26 Ağustos 2008 Salı

YAŞAM



Bir kutu dolusu "YASAM" gönderiyorum sana, sade bir kurdeleyle süslenmiş.
Çöz kurdeleyi ve kaldır yavaşça kutunun kapağını...
Kocaman bir fırça ve bin renk koydum kutuya. Bir cennet resmi yapip icine gir diye...
Düşler serpiştirdim gizlice, düş kurmayı unutma diye.
Bir tane de elma şekeri yerleştirdim, içindeki çocuğu yeniden tadabil diye...
Güneşin batisini, billur suyun sesini, kırmızı gelinciklerin saflığını,
Taze ekmeğin kokusunu ve bir gülümsemenin sıcaklığını sığdırdım,
Ruhlarımız aç kalmasın diye. Kutuya biraz da sevecenlik koydum güçlü ol diye,
Çünkü acımasız olan güçsüzdür. Beyaz bir güvercin uçup kendi kondu kutuya, barış ve özgürlüğü sunmak için...
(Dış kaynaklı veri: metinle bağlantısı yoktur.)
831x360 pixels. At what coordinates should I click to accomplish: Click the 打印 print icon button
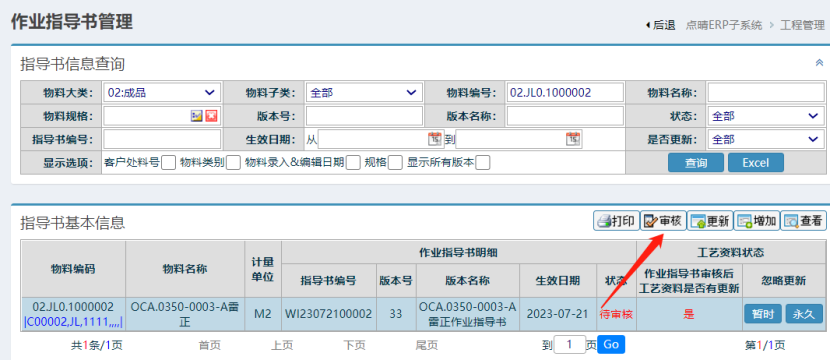[616, 221]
Bir buket sevgi, bir yudum ask ve yârim bir elma da ben koymadan edemedim paylaşmayı hatırlayalım diye...
Sevdiklerimize onları sevdiğimizi söylemek için yarını beklemeyelim, hemen simdi yapalım bunu diye...
İçtenliği, umudu, neşeyi, bağışlayıcılığı, Öz güveni, açık yürekliliği unutmadım, ben'in dışına çıkıp biz'e ulaşabilelim diye...
Son olarak da bir kart ilistirdim kutuya. Bak bu kartta neler yazıyor: "Bu kutunun kapağını her kaldırdığında,
Yaşamla ilgili yepyeni şeyler keşfedeceksin. Yasamak için yarını bekleme,
Al yaşamı kollarının arasına ve sımsıkı sarıl. Yasamdan yalnızca almak yerine ona bir şeyler ver.
Kısacası bütünüyle insan ol. Unutma, yasam dokuması henüz tamamlanmamış,
Olağanüstü güzellikte bir duvar halısıdır ve sana ait olan küçücük boşluğu yalnızca sen doldurabilirsin."